A transparent conductive film exhibits high conductivity and high transmittance within a visible light range. For this reason, the transparent conductive film is used as an electrode for a solar cell, a liquid crystal display (LCD) device, an organic electroluminescent (EL) display, an inorganic EL display, a touch panel, and various light sensitive elements. In addition, the transparent conductive film is widely used in various fields, such as a solar reflective film and an anti-static protective film for vehicle windows or buildings.
For a transparent conductive film applied to a display device, particularly an organic EL display, low specific resistance and high flatness are required due to characteristics of the device. In particular, high flatness of the transparent conductive film is much more required than low specific resistance of the transparent conductive film due to a small thickness of an organic light emission layer thereof. For a transparent conductive film applied to a solar cell, on the other hand, efficiency of converting solar light to electricity is most important. For this reason, low specific resistance as well as high light transmittance of the transparent conductive film is requisite due to characteristics of the application field.
A transparent conductive film which has been industrially widely used is an indium oxide (In2O3) thin film. In particular, indium tin oxide (ITO), which is indium oxide including tin as a dopant, has been widely used since it is possible to easily manufacture a transparent conductive film exhibiting low resistance using the indium tin oxide (ITO).
The indium oxide (In2O3) transparent conductive film is generally manufactured using vacuum deposition methods, such as a sputtering method, a metal organic chemical vapor deposition (MOCVD) method, and an ion plasma method, and an aerosol spray pyrolysis method.
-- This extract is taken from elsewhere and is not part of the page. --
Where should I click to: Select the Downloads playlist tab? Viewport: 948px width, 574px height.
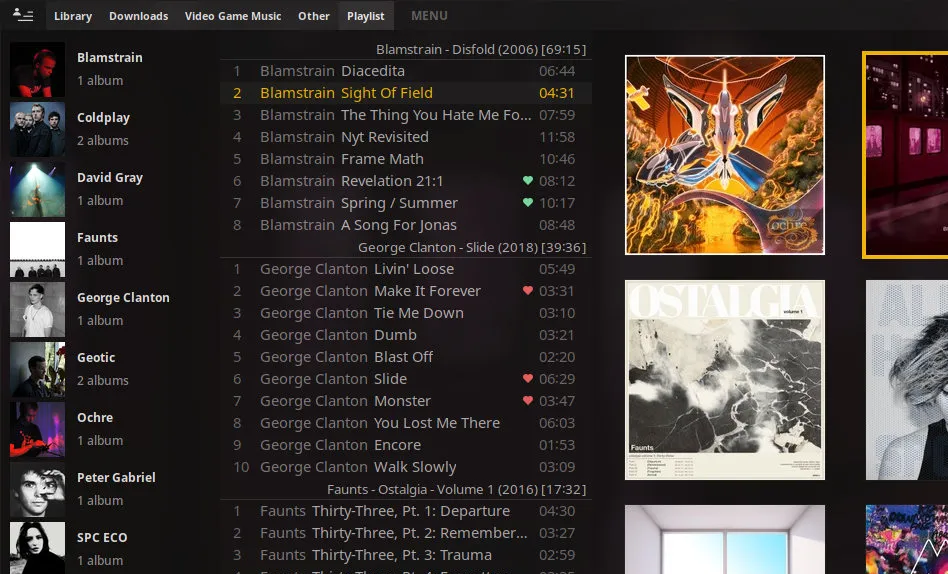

The sputtering method is effective in a case in which it is necessary to accurately control formation of a film using a material exhibiting low vapor pressure or the thickness of the film. Since it is very easy and convenient to manipulate the sputtering method, the sputtering method is industrially widely used. In the sputtering method, however, sputtering defects may be directly generated at a p type optical absorption layer located at the lower part of the film. In addition, it is difficult to use the vacuum deposition methods in producing large-sized products due to economical and technical problems caused when the size of a vacuum furnace is increased to a large scale. In the aerosol spray pyrolysis method, on the other hand, the thickness of the thin film is not uniform and it is difficult to control the size of coating particles with the result that transparency of products is lowered.
For this reason, there has been proposed a coating method for applying an application liquid to form a transparent conductive film, which is industrially applicable since it is easy to control the size of coating particles, formation of a thin film, and the thickness of the thin film at a low cost and it is possible to perform face-to-face coating.
During heat treatment of the application liquid, however, a lower layer may be denaturalized due to high-temperature heat treatment. In a case in which low-temperature heat treatment is carried out to prevent such a problem, arrangement of crystal particles in the thin film is not perfect with the result that polycrystalline growth may be caused. In addition, a final thin film exhibits a surface resistance of hundreds of ohm. That is, physical properties of the thin film are lowered as compared with the characteristics of the conventional transparent conductive film with the result that it is difficult to industrially apply the coating method.
Therefore, there is a high necessity for a method of manufacturing a transparent conductive film which can be carried out with lower cost than a conventional process of manufacturing a transparent conductive film, provide high material efficiency, and manufacture a transparent conductive film exhibiting physical properties equivalent to those of a conventional transparent conductive film.